= Task details =
From the line with "Izgubljena lozinka (453, 276)" to the line with "tajnik.hdfrm@gmail.com (288, 2497)", retype every line exactly, including those two, and leave out the rest of the data below.

= Source data =

◆ ◆ ◆

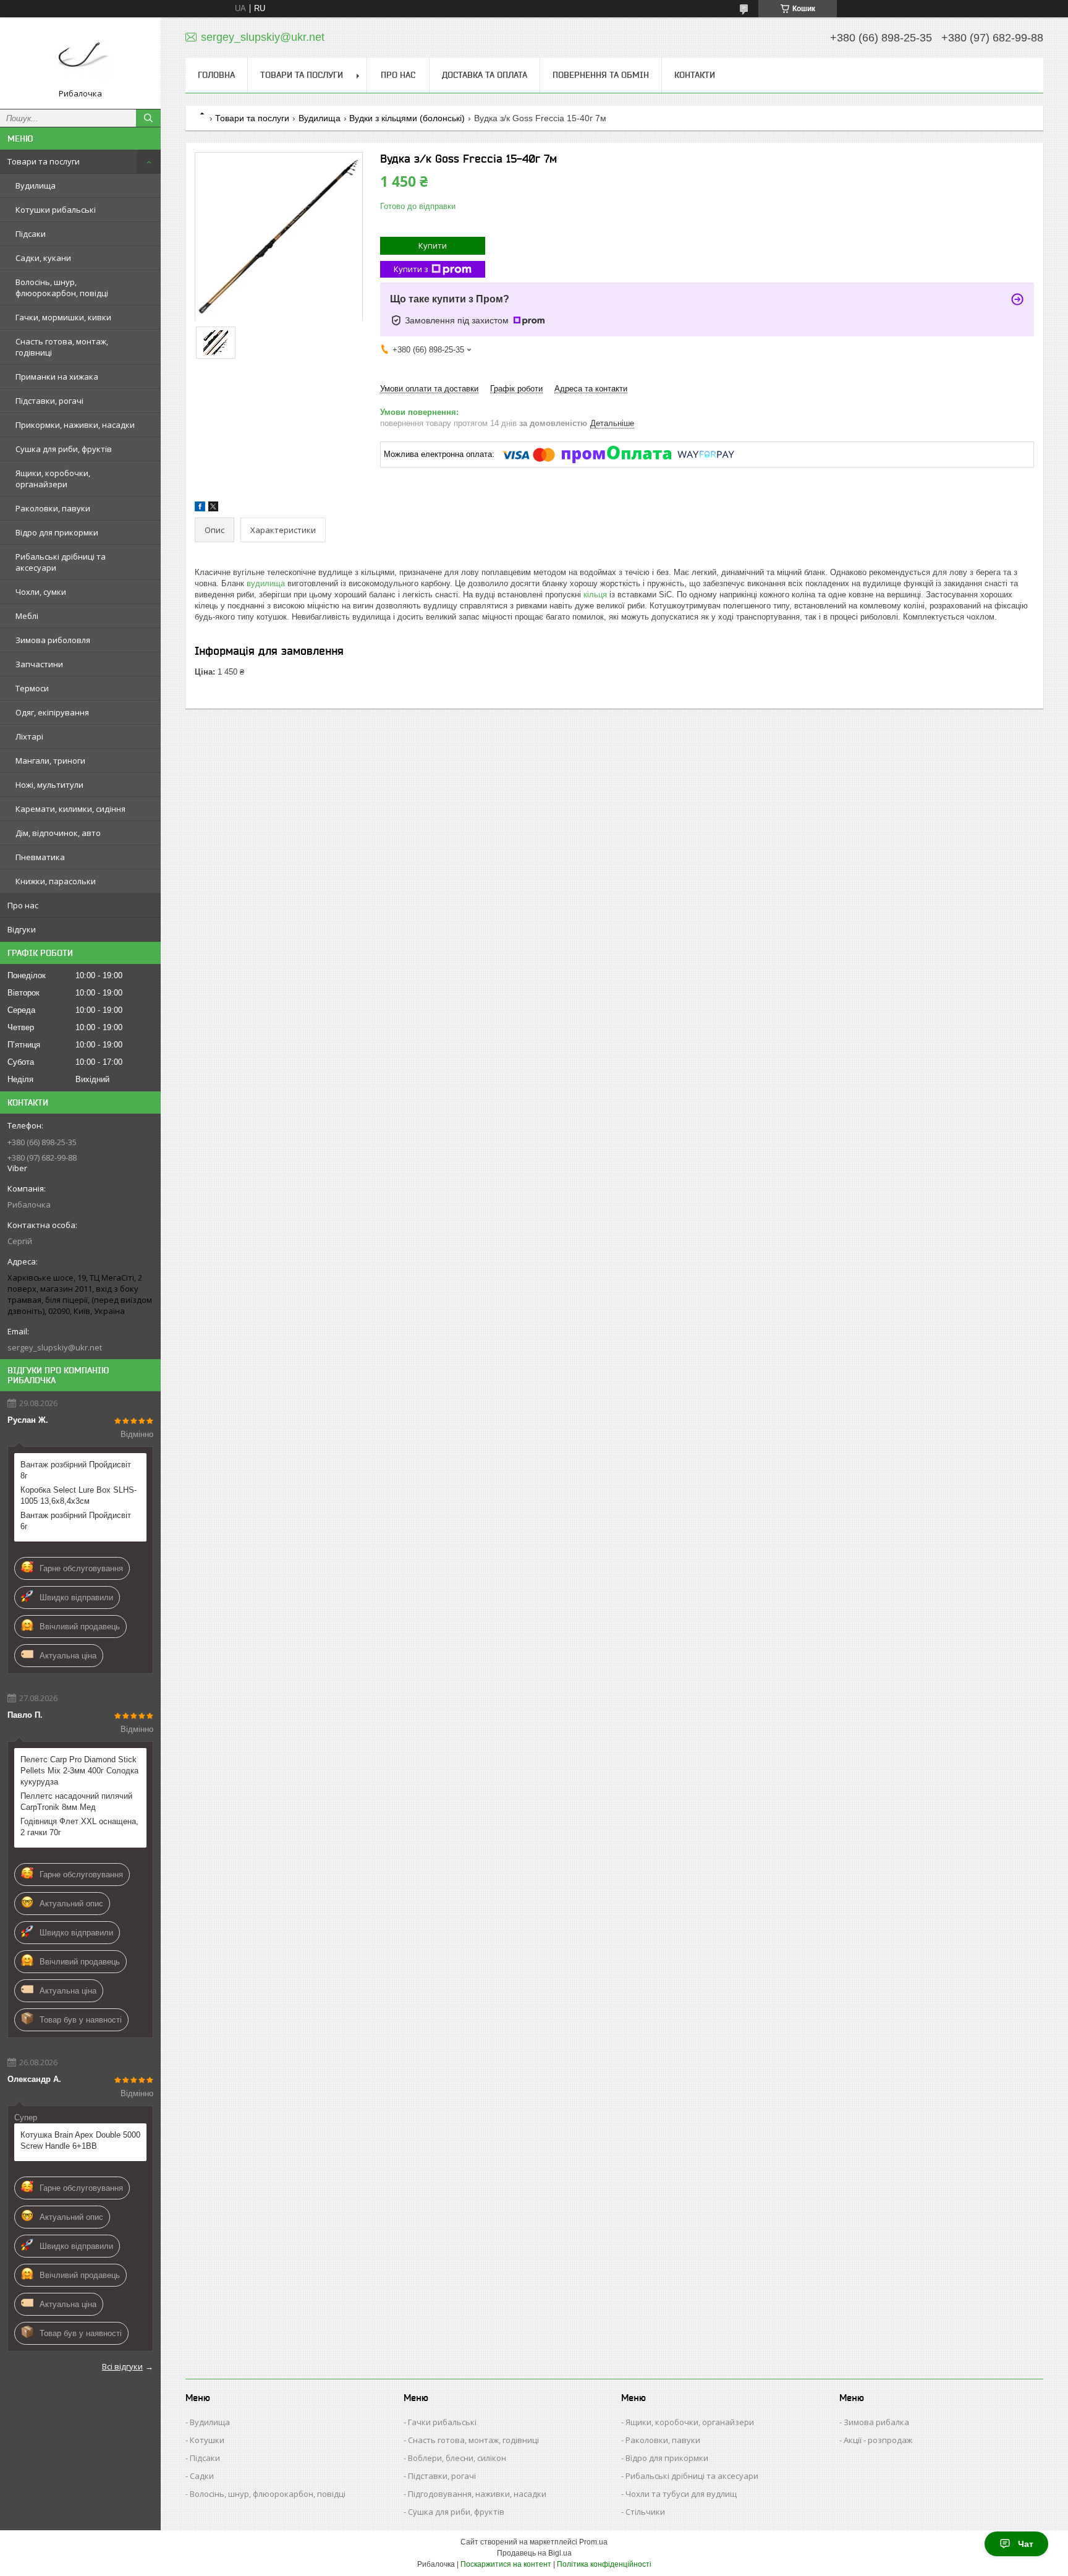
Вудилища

◆ ◆ ◆

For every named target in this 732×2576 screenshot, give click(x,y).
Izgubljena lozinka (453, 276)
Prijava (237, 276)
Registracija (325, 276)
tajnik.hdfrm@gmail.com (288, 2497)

◆ ◆ ◆

= Exercise output =
Izgubljena lozinka (453, 276)
Prijava (237, 276)
Registracija (325, 276)
tajnik.hdfrm@gmail.com (288, 2497)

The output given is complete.